== THE TASK ==
Go through the lines below and copy each one that holds the string "computer".

== SOURCE MATERIAL ==
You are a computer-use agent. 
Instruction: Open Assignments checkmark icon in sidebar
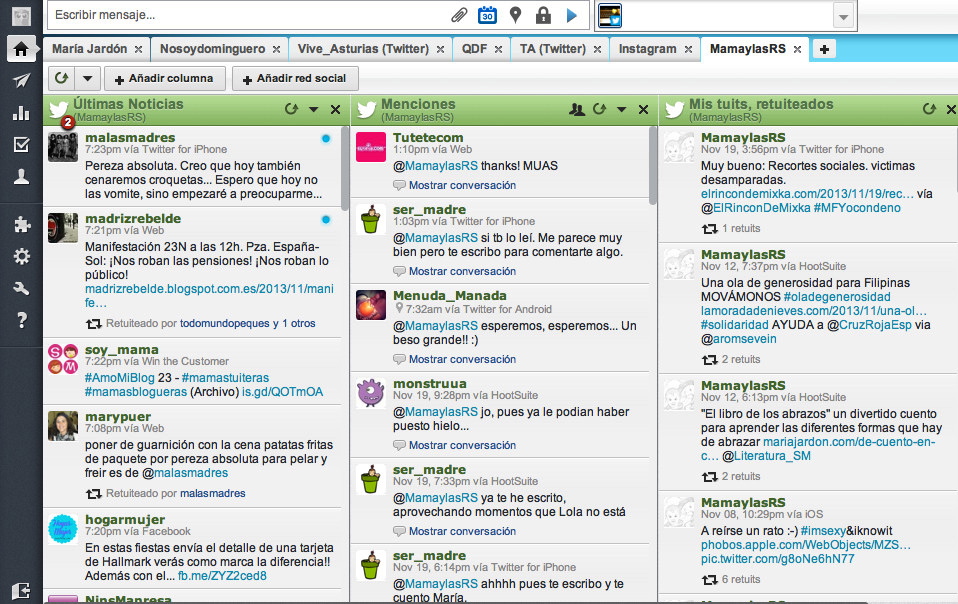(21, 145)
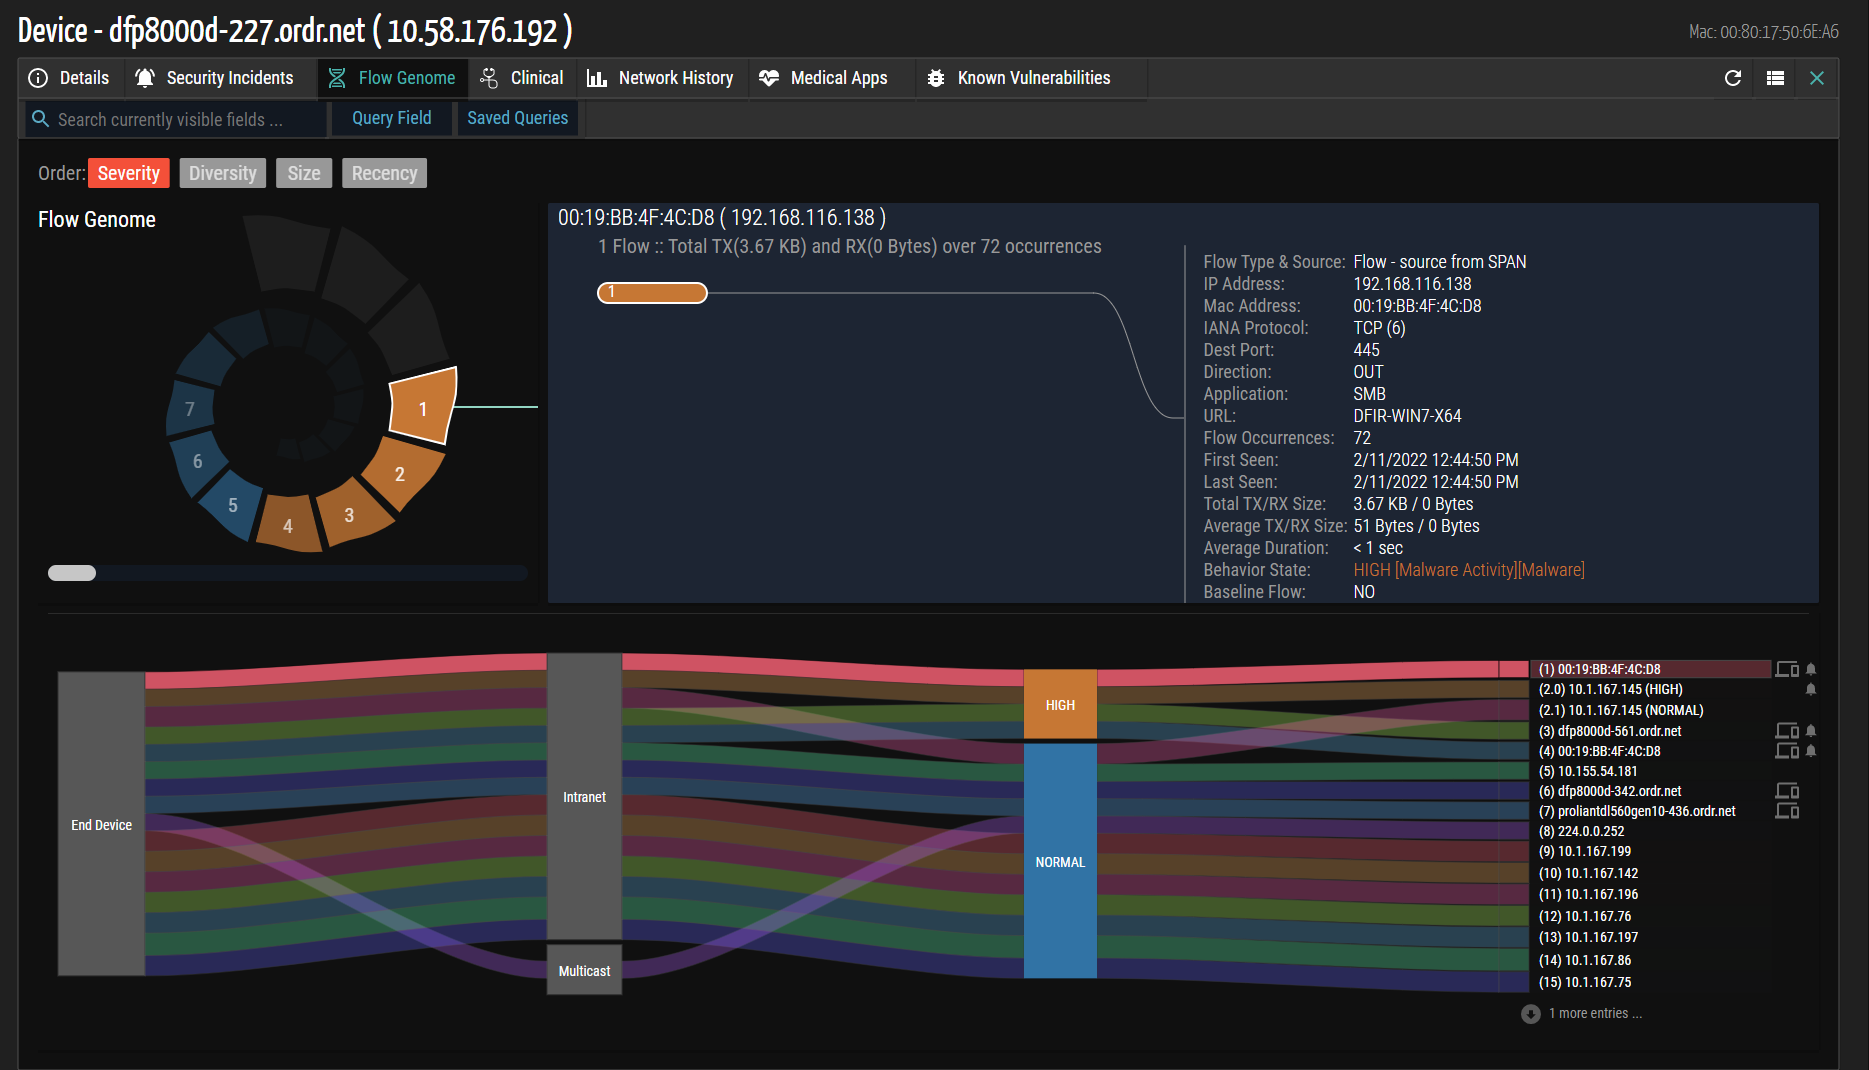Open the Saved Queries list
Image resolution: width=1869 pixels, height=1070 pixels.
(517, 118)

---

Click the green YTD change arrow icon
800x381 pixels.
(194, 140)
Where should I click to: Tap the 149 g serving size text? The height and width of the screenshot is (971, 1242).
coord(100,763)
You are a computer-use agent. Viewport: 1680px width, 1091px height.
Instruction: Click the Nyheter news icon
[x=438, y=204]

== ANSWER FOR THIS EXERCISE ==
You are a computer-use agent. 
You are a computer-use agent. Viewport: 1680px width, 1091px height.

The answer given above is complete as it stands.